Top of EXTRACT TO READ

Cyberattacks and ransomware breaches are increasing steadily, according to internet and technology experts. Although they are never completely preventable, fleets can make specific efforts in order to lessen the risk of attack and keep their businesses safe.
A cyberattack takes place when a hacker digitally breaks into a company’s IT system and proceeds to encrypt certain files, documents, or the system as a whole. Then, the attacker will blackmail the company into giving them a ransom by threatening to steal or delete the company’s important data.
Ransomware attacks are becoming more common across all businesses–not just trucking–and have been deemed a top overall security threat. Because many companies end up quietly paying an attacker’s requested ransom without submitting any report of the attack, the exact number of recent cyberattacks is hard to determine.
Global reports of cyberattacks across all industries jumped by 715% between 2019 and 2020, according to Bitdefender, a cybersecurity and antivirus software firm.
Throughout 2019, the transportation industry became one of the most cyberattacked industries in the country, with attacks on 3PLs and fleets becoming particularly dangerous. These attacks are able to compromise all digital information of the targeted fleet, the fleet’s clients and the fleet’s business partners.
Still, too many industry businesses have not implemented necessary precautions or recovery plans.

Bottom of EXTRACT TO READ
Top of EXTRACTED DATA

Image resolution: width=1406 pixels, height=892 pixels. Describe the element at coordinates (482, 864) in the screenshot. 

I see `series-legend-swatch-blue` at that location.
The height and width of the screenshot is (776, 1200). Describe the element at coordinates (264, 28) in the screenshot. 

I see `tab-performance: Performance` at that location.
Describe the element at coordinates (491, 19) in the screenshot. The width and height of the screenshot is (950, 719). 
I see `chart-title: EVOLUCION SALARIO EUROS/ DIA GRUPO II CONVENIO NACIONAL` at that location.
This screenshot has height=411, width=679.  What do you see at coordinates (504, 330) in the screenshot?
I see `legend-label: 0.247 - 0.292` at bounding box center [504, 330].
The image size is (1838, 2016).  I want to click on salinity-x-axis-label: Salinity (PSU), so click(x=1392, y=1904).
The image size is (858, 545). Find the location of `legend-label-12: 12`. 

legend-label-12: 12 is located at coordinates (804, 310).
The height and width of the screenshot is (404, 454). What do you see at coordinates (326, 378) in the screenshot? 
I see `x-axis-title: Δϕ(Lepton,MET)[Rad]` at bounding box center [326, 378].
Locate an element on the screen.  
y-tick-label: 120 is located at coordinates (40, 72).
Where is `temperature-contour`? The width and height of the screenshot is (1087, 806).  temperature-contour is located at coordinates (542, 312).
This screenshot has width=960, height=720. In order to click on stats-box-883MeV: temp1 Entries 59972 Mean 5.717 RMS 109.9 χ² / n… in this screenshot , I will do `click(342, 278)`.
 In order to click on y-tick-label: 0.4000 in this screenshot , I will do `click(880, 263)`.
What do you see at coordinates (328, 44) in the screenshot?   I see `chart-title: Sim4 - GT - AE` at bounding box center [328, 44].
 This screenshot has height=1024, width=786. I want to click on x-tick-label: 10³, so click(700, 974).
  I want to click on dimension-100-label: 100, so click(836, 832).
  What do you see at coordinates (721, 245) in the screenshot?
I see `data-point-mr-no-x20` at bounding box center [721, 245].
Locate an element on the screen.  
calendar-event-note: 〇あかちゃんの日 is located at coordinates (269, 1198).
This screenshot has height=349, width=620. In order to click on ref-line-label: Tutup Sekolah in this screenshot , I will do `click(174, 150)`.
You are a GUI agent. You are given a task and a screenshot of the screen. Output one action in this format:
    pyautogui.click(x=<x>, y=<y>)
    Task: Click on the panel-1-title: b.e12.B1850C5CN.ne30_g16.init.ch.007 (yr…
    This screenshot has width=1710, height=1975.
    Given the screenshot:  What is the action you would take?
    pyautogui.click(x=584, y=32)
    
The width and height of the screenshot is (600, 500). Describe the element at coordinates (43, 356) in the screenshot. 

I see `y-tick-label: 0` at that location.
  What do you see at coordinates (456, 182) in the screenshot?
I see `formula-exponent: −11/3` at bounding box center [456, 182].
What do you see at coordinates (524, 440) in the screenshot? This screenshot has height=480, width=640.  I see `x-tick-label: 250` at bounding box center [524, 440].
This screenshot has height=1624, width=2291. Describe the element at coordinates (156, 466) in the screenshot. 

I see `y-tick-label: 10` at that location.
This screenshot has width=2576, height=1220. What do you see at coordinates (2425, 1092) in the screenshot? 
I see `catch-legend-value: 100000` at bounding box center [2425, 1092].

Bottom of EXTRACTED DATA

## REQUIRED WORK
Reproduce the text about cyberattacks on trucking fleets between "Ransomware attacks are" and "fleet’s business partners.", inclusive. Work only from the text about cyberattacks on trucking fleets, not from the rows.

## YOUR SOLUTION
Ransomware attacks are becoming more common across all businesses–not just trucking–and have been deemed a top overall security threat. Because many companies end up quietly paying an attacker’s requested ransom without submitting any report of the attack, the exact number of recent cyberattacks is hard to determine.
Global reports of cyberattacks across all industries jumped by 715% between 2019 and 2020, according to Bitdefender, a cybersecurity and antivirus software firm.
Throughout 2019, the transportation industry became one of the most cyberattacked industries in the country, with attacks on 3PLs and fleets becoming particularly dangerous. These attacks are able to compromise all digital information of the targeted fleet, the fleet’s clients and the fleet’s business partners.